The Making of Koi 3D

Koi 3D was creating using advanced techniques at the cutting edge of both art and science.

art and science

Each koi fish in Koi 3D is actually a digital model comprised of a set of points in 3D space that map the contours of the surface of the fish.

This digital model was carefully animated, frame by frame, to create numerous motion sequences that the fish could then choose to follow when swimming (for example, turning left, accelerating, swishing the tail).

Each fish in Koi 3D was carefully painted using 3D painting software that allowed the artist to render her vision onto a 3D canvas - almost like painting a sculpture in the real world, except that all the work is done inside a computer program.

Koi 3D contains a real-time simulation of water, complete with real world properties of water such as reflection and refraction. As the koi fish swim beneath this virtual liquid surface, they appear bent and distorted as waves move over them.

As they swim, each koi uses a little artificial intelligence "brain" to allow it to navigate the pond alongside all the other fish, avoiding collisions by predicting where the other fish are heading and steering clear of them accordingly.


Specific Techniques

The Water Surface Simulation

Before any rendering of the pond can occur, the water surface must be simulated. A variety of methods are known and discussed in the scientific and computing literature for doing this, but many of them are extremely computationally intensive and thus inappropriate for realtime-rendered applications.

The most accurate method of simulating water available relies on solutions to the 3D Navier-Stokes fluid equations. This method is most commonly used for non-realtime 3D graphics (for example, the CGI water found in many films) and requires a prohibitive amount of computational effort. Realtime applications, such as video games, usually involve some simplified form of solutions to the 2D versions of the Navier-Stokes differential equations.

For Koi 3D, we used a simple discrete "propagator" equation to model wave movement along discrete surface points of the water surface. Effectively, we represent the surface as a series of floating points connected by springs. This produces roughly similar results to a complete solution to the differential equations with less computational effort, and produces visually convincing water movement and response.

Reflection Effect

Modelling true reflection in realtime is very difficult. Reflection is a complicated light phenomenon in which light rays "bounce" off of multiple objects. To achieve this effect in realtime requires an alternative to a realistic physical model of reflection.

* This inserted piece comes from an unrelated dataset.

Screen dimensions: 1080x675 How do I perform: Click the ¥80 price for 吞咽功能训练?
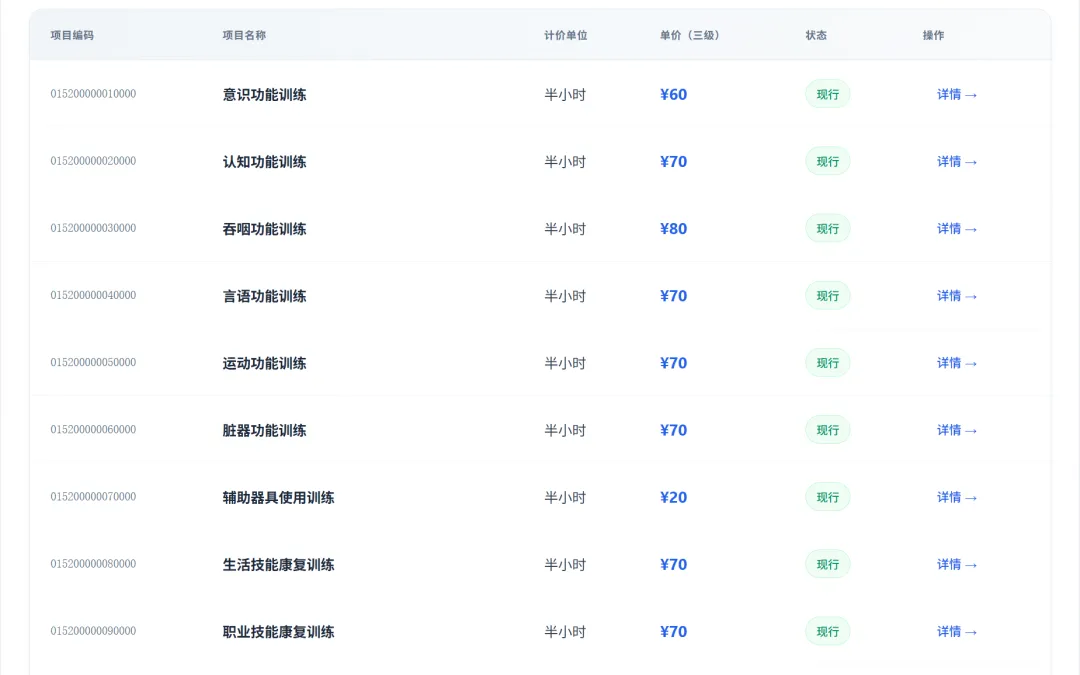coord(673,229)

For our reflection effect, we rely on Cubic Environment Mapping, a feature built into most modern 3D graphics cards. Cubic Environment Mapping uses a virtual "camera" to take six images of the current scene from each of six different angles corresponding to the six faces of a cube (top, bottom and the four sides).

These six cube face images (the reflection "cube map") are loaded into your graphics card so they can be used to generate reflections from any possible angle. The reflection visible on a reflective surface (for example, the teapot below) can then be generated by sampling from the correct location on this virtual cube surface.

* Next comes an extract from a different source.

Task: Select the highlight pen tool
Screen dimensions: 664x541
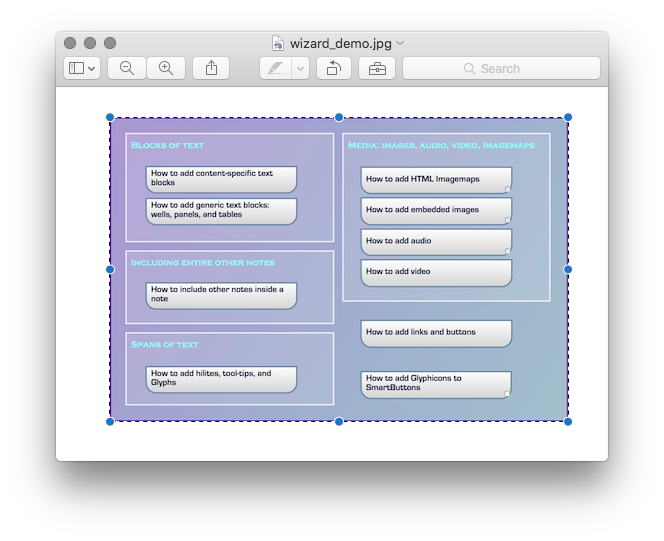Action: coord(275,68)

In Koi 3D, the reflection cube map is one of the few pieces of data that, for performance reasons, is not updated every frame. In fact, the reflection cube map doesn't change at all when the view camera is stationary, only when it is moving, and even then, it is only updated once every few frames due to amount of computational work required to render 6 separate images of the entire scene onto the water surface.

Refraction Effect

Refraction is a more complex phenomenon in real life. The actual amount of distortion, or bending of the light, created by a fluid surface depends on the index of refraction of the material through which the light is passing (in this case, water). The physical law that describes this distortion is called Snell's Law, and it relates incidence angles of light rays to refracted angles. Again, though, simulating the real physics of water is currently computationally prohibitive for a realtime application like Koi 3D.

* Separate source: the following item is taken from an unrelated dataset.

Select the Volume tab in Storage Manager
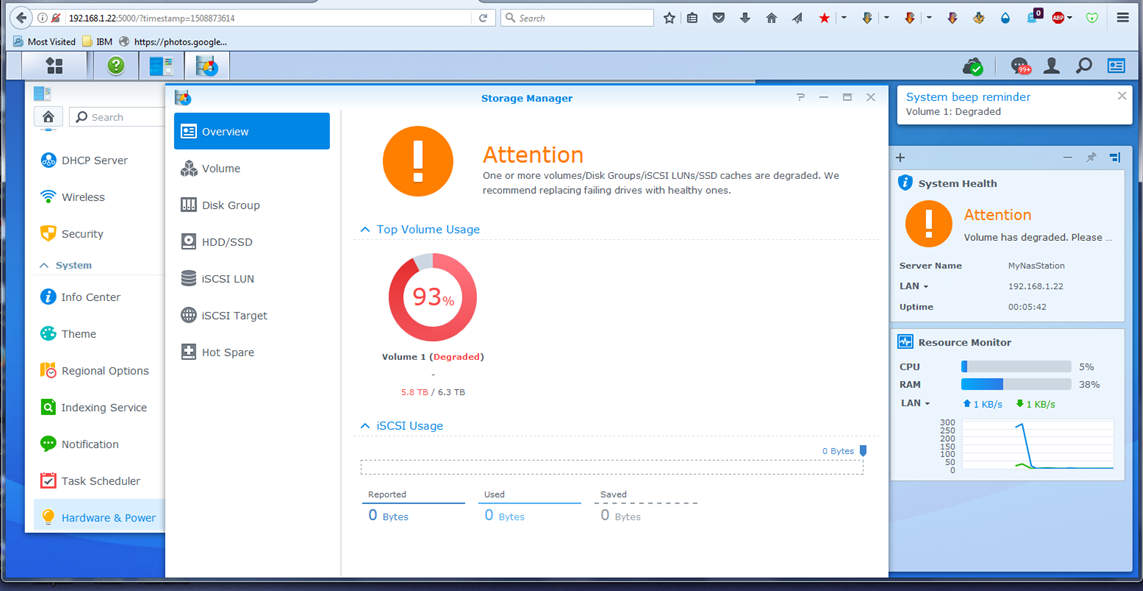This screenshot has height=591, width=1143. (x=221, y=169)
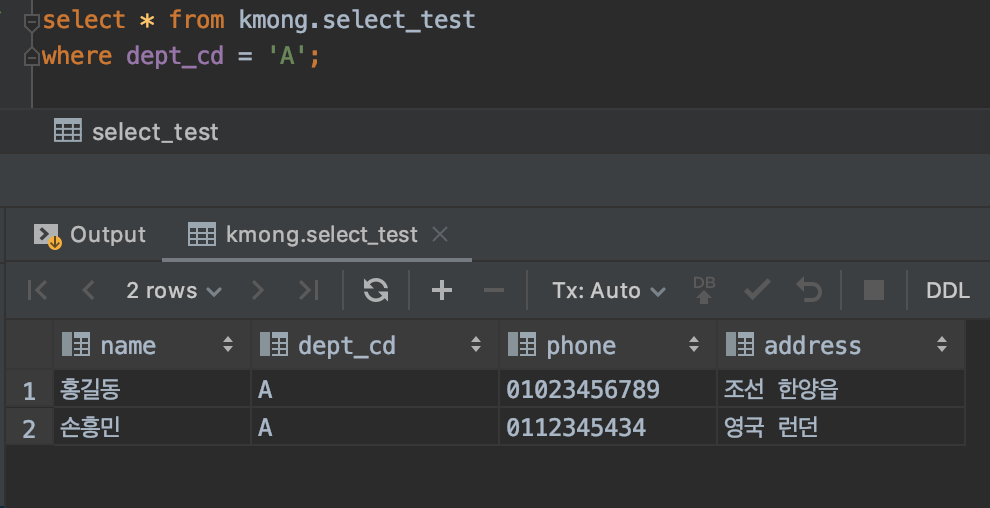Switch to the Output tab
Image resolution: width=990 pixels, height=508 pixels.
[90, 234]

As a result, we use a simplified technique called Projective Texture Mapping to create the appearance of refraction. This technique involves first rendering the portion of the image below the water surface (the pond bottom and fish in our case) onto a flat image in your computer's memory. This flat rendered image (or texture map) is then projected back up onto the water surface simulation. The water surface geometry is used to vary the region of the texture map that is sampled, creating the effect of refraction ripples around areas where the water surface is particularly distorted. The amount of distortion that results is similar to the index of refraction in a real liquid.

Fresnel Effect

To tie all these effects together, the various rendering techniques (reflection, refraction, and wave movement) need to be combined when drawing the finished product, a dynamic water surface that moves and shifts each frame.

The fresnel effect, or the amount of reflected light (or surface reflection) visible based on the viewing angle, is calculated each frame for each of a large number of sampling points on the water surface. This data is then used to blend the reflection and refraction images together to produce a seamless water surface, with bright, beautiful fish moving fluidly beneath it.